Document passage —
____

- Conference: Mid-American Conference
- Record: 3–7–1 (3–4–1 MAC)
- Head coach: Jim Harkema (9th season);
- Offensive coordinator: Bill Schmitz (1st season)
- Captain: Game captains
- Home stadium: Rynearson Stadium

= 1991 Eastern Michigan Eagles football team =

American college football season

The 1991 Eastern Michigan Eagles football team represented Eastern Michigan University in the 1991 NCAA Division I-A football season. In their ninth season under head coach Jim Harkema, the Eagles compiled a 3–7–1 record (3–4–1 against conference opponents), finished in seventh place in the Mid-American Conference, and were outscored by their opponents, 232 to 144. The team lost to two Big Ten Conference opponents, Purdue (3–49) and Wisconsin (6–21). The team's statistical leaders included Kwame McKinnon with 849 passing yards, Cameron Moss with 452 rushing yards, and Jon Pfeifer with 241 receiving yards.

____

Written tasks —
1. Name the players listed in the 1991 Eastern Michigan football article as the team's statistical leaders.
2. From the 1991 Eastern Michigan football article, write out the passage from "The 1991 Eastern" up to and including "241 receiving yards.".

Data section —
____

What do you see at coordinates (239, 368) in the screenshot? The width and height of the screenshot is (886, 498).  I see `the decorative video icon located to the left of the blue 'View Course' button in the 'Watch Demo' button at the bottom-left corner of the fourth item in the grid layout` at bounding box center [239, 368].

____

In response —
1. Kwame McKinnon, Cameron Moss, Jon Pfeifer

2.
The 1991 Eastern Michigan Eagles football team represented Eastern Michigan University in the 1991 NCAA Division I-A football season. In their ninth season under head coach Jim Harkema, the Eagles compiled a 3–7–1 record (3–4–1 against conference opponents), finished in seventh place in the Mid-American Conference, and were outscored by their opponents, 232 to 144. The team lost to two Big Ten Conference opponents, Purdue (3–49) and Wisconsin (6–21). The team's statistical leaders included Kwame McKinnon with 849 passing yards, Cameron Moss with 452 rushing yards, and Jon Pfeifer with 241 receiving yards.